Все же я задала шефу этот вопрос: проверили ли лодки?

— Да, разумеется, — кивнул Мурчалов. — Немедленно. Все на месте. Полагаю, от места нашей стоянки можно было бы добраться до берега и просто вплавь, но выбраться на те утесы… — он с сомнением покачал головой.

— Козлы славятся умением лазать по скалам, — предположила я.

— Во-первых, не всякие козлы. Во-вторых, сомневаюсь, что Рогачев оттачивал это свое умение. В-третьих, есть большая разница даже в том, чтобы просто карабкаться по скале, и в том, чтобы выбираться на эту скалу из неспокойного моря. Мокрый камень очень скользок, знаете ли… Ну ладно. Здесь я больше никаких зацепок не вижу. Пойдемте поговорим с Серебряковым.
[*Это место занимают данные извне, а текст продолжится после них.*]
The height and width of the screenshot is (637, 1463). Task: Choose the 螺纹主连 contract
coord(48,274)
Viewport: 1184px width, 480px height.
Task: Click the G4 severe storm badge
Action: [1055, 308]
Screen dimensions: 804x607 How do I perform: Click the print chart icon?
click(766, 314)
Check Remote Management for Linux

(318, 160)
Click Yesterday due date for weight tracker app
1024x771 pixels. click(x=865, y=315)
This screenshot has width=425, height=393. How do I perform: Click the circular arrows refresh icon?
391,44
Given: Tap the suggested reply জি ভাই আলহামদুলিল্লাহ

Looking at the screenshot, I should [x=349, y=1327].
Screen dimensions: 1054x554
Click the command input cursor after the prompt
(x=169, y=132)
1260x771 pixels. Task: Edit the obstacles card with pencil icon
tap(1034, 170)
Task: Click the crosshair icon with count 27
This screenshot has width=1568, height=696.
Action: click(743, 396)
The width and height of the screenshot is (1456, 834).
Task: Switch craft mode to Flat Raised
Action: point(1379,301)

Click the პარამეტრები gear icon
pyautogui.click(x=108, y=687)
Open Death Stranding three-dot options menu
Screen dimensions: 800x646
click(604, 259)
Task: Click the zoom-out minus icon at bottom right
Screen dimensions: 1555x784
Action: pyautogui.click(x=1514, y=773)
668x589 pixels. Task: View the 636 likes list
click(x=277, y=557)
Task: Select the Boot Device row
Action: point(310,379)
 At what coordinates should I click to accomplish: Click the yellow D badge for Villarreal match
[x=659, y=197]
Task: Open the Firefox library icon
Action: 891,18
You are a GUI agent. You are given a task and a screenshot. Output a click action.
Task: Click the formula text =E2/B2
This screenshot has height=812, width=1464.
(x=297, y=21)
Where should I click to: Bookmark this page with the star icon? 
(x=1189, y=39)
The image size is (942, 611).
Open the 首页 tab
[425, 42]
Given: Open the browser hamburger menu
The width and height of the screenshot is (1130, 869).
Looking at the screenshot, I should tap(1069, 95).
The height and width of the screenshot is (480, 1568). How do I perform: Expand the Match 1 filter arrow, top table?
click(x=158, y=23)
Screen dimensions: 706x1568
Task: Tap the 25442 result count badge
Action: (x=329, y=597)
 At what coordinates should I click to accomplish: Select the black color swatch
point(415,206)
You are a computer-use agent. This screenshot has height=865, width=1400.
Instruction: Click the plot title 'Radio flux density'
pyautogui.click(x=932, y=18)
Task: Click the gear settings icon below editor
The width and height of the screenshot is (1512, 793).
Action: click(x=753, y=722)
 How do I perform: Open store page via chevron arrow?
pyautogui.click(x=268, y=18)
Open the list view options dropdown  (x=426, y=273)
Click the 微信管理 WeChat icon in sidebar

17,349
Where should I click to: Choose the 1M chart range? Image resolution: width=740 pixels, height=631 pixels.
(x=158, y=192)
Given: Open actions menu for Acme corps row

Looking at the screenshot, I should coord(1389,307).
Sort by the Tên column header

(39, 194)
Наконец-то! По мне так, с этого и надо было начинать.

* * *

Серебряков нервничал и даже не пытался этого скрыть. Каюта у него была не такая люксовая как наша: всего одна комната. Однако казалась, пожалуй, даже попросторнее, и обставлена не с меньшей роскошью. Он метался от одной стены к другой, раскрасневшийся, даже несколько вспотевший. Почему-то я обратила внимание, что окно в этой каюте было уже наглухо закрыто, несмотря на то, что непогода уже улеглась.

— Анна Владимировна, господин Мурчалов, — поприветствовал он нас. — Кажется, с господином Мурчаловым мы не представлены? Но вас все здесь знают, вы меня извините, что я так попросту…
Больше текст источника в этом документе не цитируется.